= Data for processing =

▼

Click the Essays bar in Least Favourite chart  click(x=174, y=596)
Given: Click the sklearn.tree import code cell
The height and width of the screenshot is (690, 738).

▲
▼

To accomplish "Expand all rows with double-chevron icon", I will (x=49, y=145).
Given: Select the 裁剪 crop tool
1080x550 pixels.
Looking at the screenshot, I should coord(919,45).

▲

= Your goal =
Print again the lines of the entries above that fall between the line holding "Given: Click the" and the line holding "The height and", inclusive, exactly as they stand.

= Exercise output =
Given: Click the sklearn.tree import code cell
The height and width of the screenshot is (690, 738).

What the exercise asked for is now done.